> **READING TEXT**:
* BEGIN *

January 31st, 2014 by Conor ONeill Comments

Baby It’s Cold Outside
The Mac Theatre, Belfast

The Mac, everything on top, hold the ketchup, fries, diet coke, add a double side-order of laughs, a tricksy touch of sentiment, a smidgen, a bludgeon of male ignorance and the best seats in the house! Yes, we’re watching Brenda Murphy’s recent outing of her prolific playwriting.

First performed at the Belfast Feile, Belfast’s King of political comedic and hard-hitting thatre, Martin Lynch, picks up Baby It’s Cold Outside and runs a country mile with his astute direction. This GBL production, run by Joe Rea, set design by Niall Rea and the brilliant staff of the MAC make this the perfect night out/in/out/in… Jesus, we’re all conflicted by the end of the show.

The plot is simple…ish: three lesbians stuck up a mountain, one eight-and-a-half months pregnant, receive a visit from the sperm donor, Joe. Panic, mania and a wrestle between and betwixt pregnancy manuals and Rod Stewart albums incur. Brandy, a sexy American, a man hating lover, a Fall’s Road lesbian, the hurl and even Peppa Pig gets a mention. If your belly doesn’t hurt from laughing during this play I can’t believe you’re human.

* END *

> **EXERCISES TO COMPLETE**:
#1 Reproduce the passage of the theatre review from "January 31st, 2014" to "her prolific playwriting." word for word.
#2 Report each line of the listing below in which the string "pyautogui" appears.

> **DATA EXCERPTS**:
* BEGIN *

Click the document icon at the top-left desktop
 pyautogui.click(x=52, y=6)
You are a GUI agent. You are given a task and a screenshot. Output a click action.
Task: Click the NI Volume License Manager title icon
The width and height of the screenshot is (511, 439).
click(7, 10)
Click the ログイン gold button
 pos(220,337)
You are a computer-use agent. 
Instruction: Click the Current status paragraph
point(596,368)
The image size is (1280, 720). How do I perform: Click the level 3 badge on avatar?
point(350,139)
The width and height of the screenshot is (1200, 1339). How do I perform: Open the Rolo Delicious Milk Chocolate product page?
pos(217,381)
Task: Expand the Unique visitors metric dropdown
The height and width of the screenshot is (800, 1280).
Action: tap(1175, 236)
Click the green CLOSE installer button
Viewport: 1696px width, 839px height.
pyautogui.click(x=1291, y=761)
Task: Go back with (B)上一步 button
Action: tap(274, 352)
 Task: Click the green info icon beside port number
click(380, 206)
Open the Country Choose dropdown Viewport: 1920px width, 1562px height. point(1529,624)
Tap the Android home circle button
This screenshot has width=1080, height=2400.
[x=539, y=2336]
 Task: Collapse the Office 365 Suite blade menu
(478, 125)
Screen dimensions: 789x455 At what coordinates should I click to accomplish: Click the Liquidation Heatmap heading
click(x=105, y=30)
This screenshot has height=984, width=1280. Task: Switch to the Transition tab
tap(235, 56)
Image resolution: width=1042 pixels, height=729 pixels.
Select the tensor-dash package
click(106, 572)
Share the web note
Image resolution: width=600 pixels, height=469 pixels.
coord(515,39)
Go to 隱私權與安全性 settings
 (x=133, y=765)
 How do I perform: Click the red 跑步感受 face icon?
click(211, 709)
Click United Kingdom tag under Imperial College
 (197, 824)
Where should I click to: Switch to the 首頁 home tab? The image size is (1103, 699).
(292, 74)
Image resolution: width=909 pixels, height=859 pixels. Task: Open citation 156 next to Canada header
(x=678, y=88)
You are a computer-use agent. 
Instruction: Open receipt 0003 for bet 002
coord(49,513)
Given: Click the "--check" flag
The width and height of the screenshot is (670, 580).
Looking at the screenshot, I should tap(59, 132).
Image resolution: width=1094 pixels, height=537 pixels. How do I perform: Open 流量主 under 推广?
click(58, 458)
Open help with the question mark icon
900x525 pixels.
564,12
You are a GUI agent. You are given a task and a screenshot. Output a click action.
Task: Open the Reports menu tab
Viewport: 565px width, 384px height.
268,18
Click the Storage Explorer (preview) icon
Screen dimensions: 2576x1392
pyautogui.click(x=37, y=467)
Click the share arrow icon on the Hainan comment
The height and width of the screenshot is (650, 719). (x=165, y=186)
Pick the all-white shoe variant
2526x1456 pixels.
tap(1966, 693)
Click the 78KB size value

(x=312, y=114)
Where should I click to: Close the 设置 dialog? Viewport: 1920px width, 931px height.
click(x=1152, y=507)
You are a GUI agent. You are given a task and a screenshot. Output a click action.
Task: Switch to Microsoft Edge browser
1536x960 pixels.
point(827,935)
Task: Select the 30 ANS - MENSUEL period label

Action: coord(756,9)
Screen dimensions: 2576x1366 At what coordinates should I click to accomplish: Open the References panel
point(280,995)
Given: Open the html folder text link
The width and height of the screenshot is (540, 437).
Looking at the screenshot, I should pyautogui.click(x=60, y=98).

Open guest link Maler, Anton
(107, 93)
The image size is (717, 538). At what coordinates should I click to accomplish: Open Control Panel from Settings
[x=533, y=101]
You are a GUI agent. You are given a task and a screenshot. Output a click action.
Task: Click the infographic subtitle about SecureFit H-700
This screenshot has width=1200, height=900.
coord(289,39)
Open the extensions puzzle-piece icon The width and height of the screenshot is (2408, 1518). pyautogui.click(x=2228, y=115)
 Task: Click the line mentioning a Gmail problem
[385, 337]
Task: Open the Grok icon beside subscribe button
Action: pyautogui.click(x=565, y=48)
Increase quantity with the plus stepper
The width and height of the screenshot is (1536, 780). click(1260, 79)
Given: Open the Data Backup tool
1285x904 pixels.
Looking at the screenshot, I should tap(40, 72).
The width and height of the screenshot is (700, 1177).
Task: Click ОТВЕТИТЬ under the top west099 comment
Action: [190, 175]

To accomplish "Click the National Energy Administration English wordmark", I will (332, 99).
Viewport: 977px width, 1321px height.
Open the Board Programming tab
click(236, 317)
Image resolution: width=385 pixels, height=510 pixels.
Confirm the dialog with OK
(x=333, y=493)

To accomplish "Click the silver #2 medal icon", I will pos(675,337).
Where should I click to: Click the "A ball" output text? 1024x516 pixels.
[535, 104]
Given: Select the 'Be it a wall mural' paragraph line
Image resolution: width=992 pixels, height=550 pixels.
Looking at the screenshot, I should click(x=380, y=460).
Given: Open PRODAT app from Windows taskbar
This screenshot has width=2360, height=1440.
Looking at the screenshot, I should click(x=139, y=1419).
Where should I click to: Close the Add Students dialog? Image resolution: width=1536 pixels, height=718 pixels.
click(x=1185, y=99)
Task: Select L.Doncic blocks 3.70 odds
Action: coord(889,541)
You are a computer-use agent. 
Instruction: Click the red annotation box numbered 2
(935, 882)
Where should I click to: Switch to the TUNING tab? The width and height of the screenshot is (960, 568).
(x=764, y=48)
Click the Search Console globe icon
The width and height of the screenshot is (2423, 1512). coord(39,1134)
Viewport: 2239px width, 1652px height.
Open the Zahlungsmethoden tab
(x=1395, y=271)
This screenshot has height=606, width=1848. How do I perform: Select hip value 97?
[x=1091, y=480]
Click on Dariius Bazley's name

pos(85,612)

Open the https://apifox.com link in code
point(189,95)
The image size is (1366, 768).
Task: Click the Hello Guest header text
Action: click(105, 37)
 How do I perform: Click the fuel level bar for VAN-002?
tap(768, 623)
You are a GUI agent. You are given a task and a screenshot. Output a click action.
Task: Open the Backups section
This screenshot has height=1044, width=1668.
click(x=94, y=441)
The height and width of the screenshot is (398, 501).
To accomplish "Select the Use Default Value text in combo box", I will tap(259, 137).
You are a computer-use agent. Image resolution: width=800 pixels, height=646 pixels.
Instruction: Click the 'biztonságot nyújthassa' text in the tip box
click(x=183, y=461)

* END *

> **ANSWERS PROVIDED**:
#1
January 31st, 2014 by Conor ONeill Comments

Baby It’s Cold Outside
The Mac Theatre, Belfast

The Mac, everything on top, hold the ketchup, fries, diet coke, add a double side-order of laughs, a tricksy touch of sentiment, a smidgen, a bludgeon of male ignorance and the best seats in the house! Yes, we’re watching Brenda Murphy’s recent outing of her prolific playwriting.

#2
 pyautogui.click(x=52, y=6)
pyautogui.click(x=1291, y=761)
pyautogui.click(x=37, y=467)
Looking at the screenshot, I should pyautogui.click(x=60, y=98).
Open the extensions puzzle-piece icon The width and height of the screenshot is (2408, 1518). pyautogui.click(x=2228, y=115)
Action: pyautogui.click(x=565, y=48)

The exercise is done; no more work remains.